◆ PROBLEM A ◆
Answer these from the spark knock excerpt:
(i) What air-fuel ratio range does the advice say to lean the mixture into for now?
(ii) What two signs on the spark plug porcelain point to spark knock?
(iii) What value does the writer plan to have the PE table command?
◆ PROBLEM B ◆
Please repeat everything in the spark knock excerpt from "and heres another" down to "histogram to do it.".

◆ EXTRACT TO READ ◆
If it's still that rich then it might not be spark knock. Try and get it leaned up into the 11.2-11.4 range at least for now.
I have some good ideas for your tune if you want to implement them.
As a last resort you can turn the sensitivity down on your kr sensors to try and rid the problem once you have ruled out for sure it is not spark knock.
In fact the easiest way to tell if you have spark knock if to pull your plugs out and see if there are shiny speckles of aluminum on your plugs porcelain or black peck marks scattered on the porcelain.
If it's still that rich then it might not be spark knock. Try and get it leaned up into the 11.2-11.4 range at least for now.
I have some good ideas for your tune if you want to implement them.
As a last resort you can turn the sensitivity down on your kr sensors to try and rid the problem once you have ruled out for sure it is not spark knock.
In fact the easiest way to tell if you have spark knock if to pull your plugs out and see if there are shiny speckles of aluminum on your plugs porcelain or black peck marks scattered on the porcelain.
and heres another pic of the same file on the same drive. this wot run was a minute before but shows no knock at the same boost level
at the moment i am highly doubting im seeing actual spark knock,i think part of it is my AFR at the moment.A i need to change my PE table to comand 11.6 B i need to take some fuel out of it and C i think part of it is the 98 sensitivity issues.if you look at the high lighted portion of the log you will see im pulling almost 15 degress of kr at 1.5psi of boost with a AFR of12.51and its right when i am back in to 100% throttle. unfortunitly i cannot log burst knock unless i need a special histogram to do it.

◆ DATA BLOCK ◆
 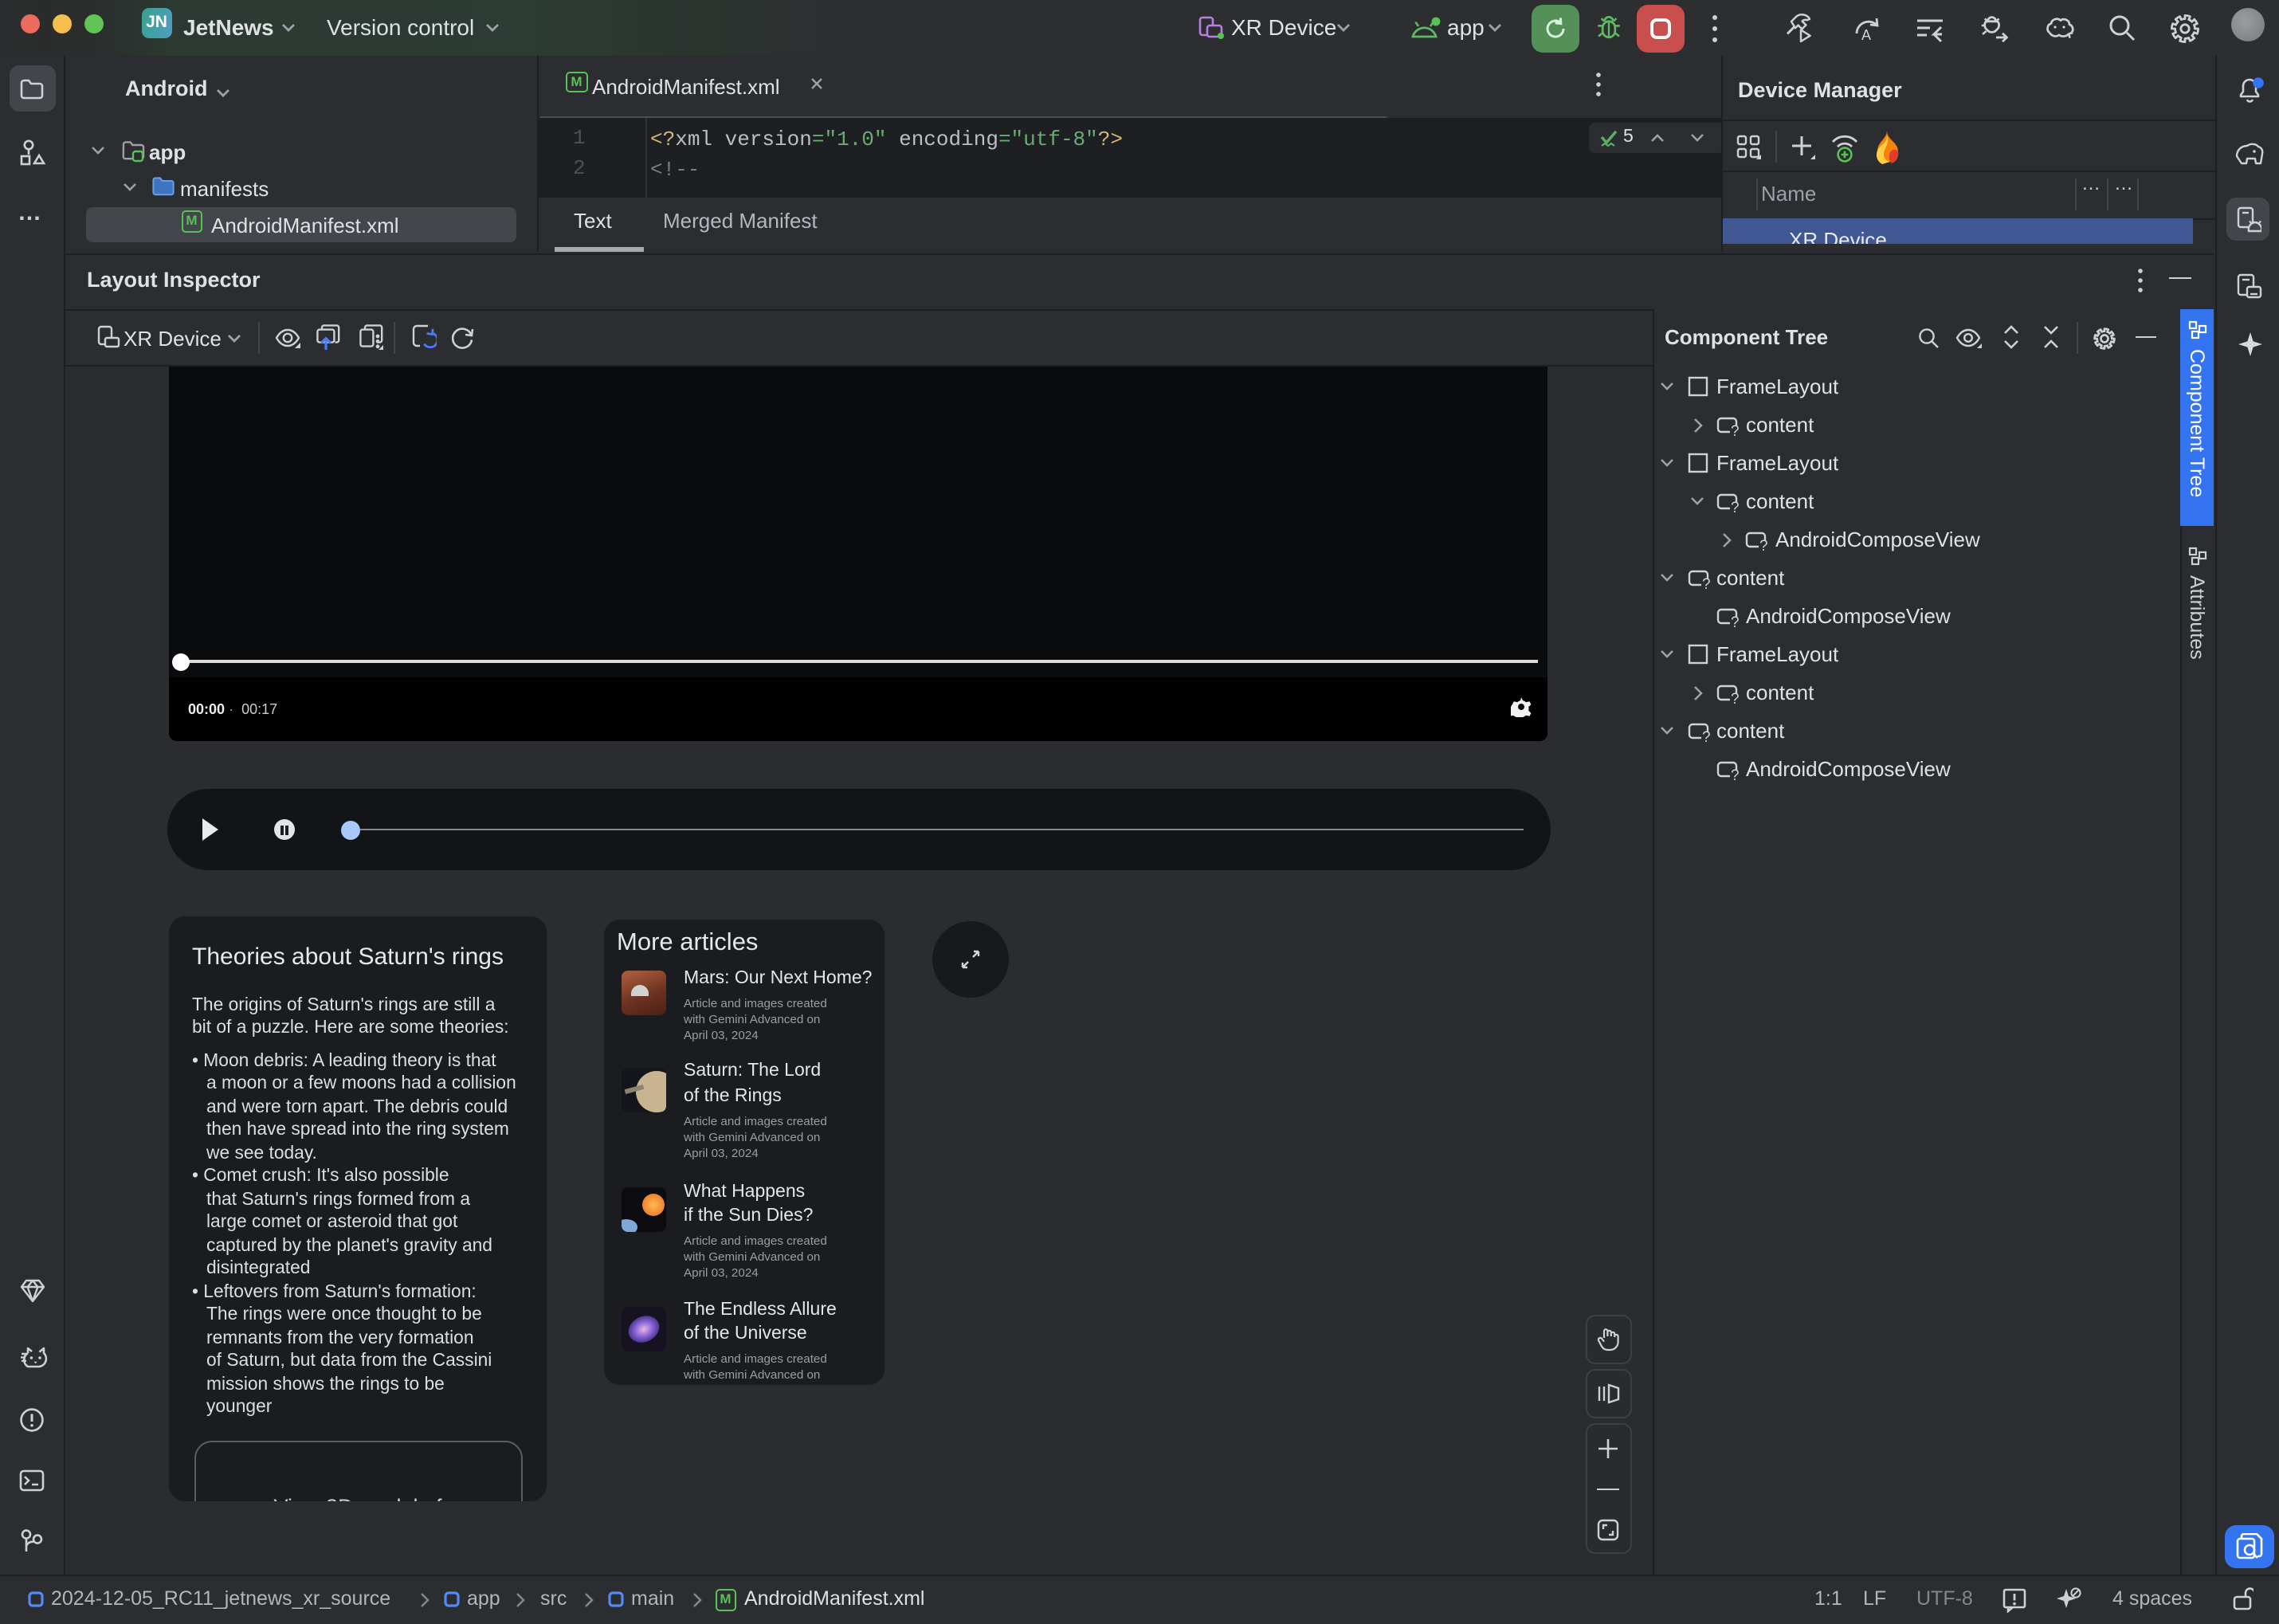 What do you see at coordinates (1866, 35) in the screenshot?
I see `svg-text: A` at bounding box center [1866, 35].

◆ TASK SOLUTION A ◆
(i) 11.2-11.4
(ii) Shiny speckles of aluminum, or black peck marks scattered on the porcelain
(iii) 11.6

◆ TASK SOLUTION B ◆
and heres another pic of the same file on the same drive. this wot run was a minute before but shows no knock at the same boost level
at the moment i am highly doubting im seeing actual spark knock,i think part of it is my AFR at the moment.A i need to change my PE table to comand 11.6 B i need to take some fuel out of it and C i think part of it is the 98 sensitivity issues.if you look at the high lighted portion of the log you will see im pulling almost 15 degress of kr at 1.5psi of boost with a AFR of12.51and its right when i am back in to 100% throttle. unfortunitly i cannot log burst knock unless i need a special histogram to do it.